CASE DIGEST: Apo Chemical vs. Bides

G.R. No. 186002 : September 19, 2012




Ronaldo Bides (Bides) was an employee of Apo Chemical Manufacturing Corporation (ACMC) for eleven (11) years. Matthew Cheng (Matthew), the plant manager of ACMC, sent a written memorandum requiring Bides to explain his refusal to sign the disciplinary form in connection with his alleged infractions of loitering in the comfort room for about five (5) to eight (8) minutes, two (2) to three (3) times a day, on different dates, under pain of revocation of his housing privileges. Bides explained that urinating, as he was "nababalisawsaw" at the time, was not an infraction. Allegedly, Matthew confronted Bides and prohibited him from working the following day as he would be terminated from the ACMC. Thus, Bides filed a complaint for illegal dismissal against ACMC.
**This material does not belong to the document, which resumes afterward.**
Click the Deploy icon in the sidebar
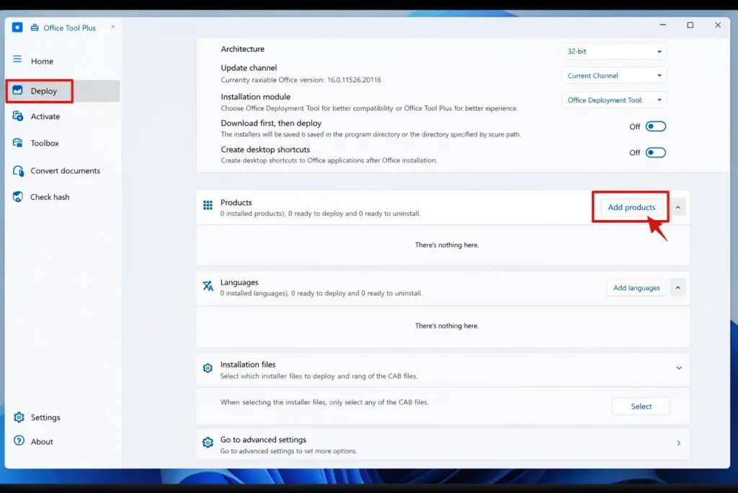738x493 pixels. (x=18, y=91)
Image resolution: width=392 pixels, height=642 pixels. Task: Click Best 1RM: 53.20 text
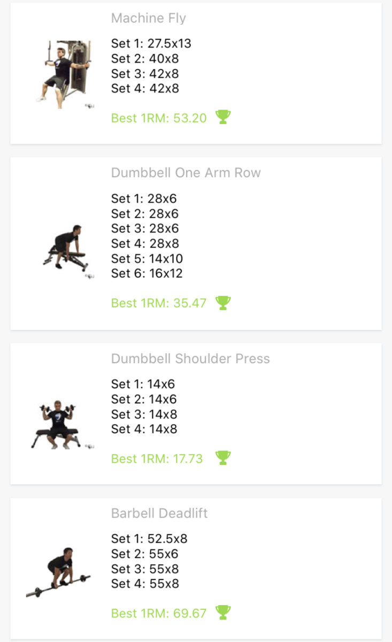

The LA ruled that Bides was illegally dismissed. The NLRC reversed the LAs decision. The CA affirmed with modification the NLRCs decision. The CA ruled that ACMC is not liable for illegal dismissal but ordered ACMC to pay Bides separation pay in lieu of reinstatement, taking into account the strained relations between the parties.

ISSUE: Whether strained relations exist between ACMC and Bides to bar the latter's reinstatement and justify the award of separation pay?

HELD: The Court finds no merit in the petition.

LABOR LAW: doctrine of strained relations

The Court is well aware that reinstatement is the rule and, for the exception of "strained relations" to apply, it should be proved that it is likely that, if reinstated, an atmosphere of antipathy and antagonism would be generated as to adversely affect the efficiency and productivity of the employee concerned. Under the doctrine of strained relations, the payment of separation pay is considered an acceptable alternative to reinstatement when the latter option is no longer desirable or viable. On one hand, such payment liberates the employee from what could be a highly oppressive work environment. On the other hand, it releases the employer from the grossly unpalatable obligation of maintaining in its employ a worker it could no longer trust. Moreover, the doctrine of strained relations has been made applicable to cases where the employee decides not to be reinstated and demands for separation pay.

In the present case, Bides has consistently maintained, from the proceedings in the LA up to the CA, his refusal to be reinstated due to his fear of reprisal which he could experience as a consequence of his return. By doing so, Bides unequivocally foreclosed reinstatement as a relief.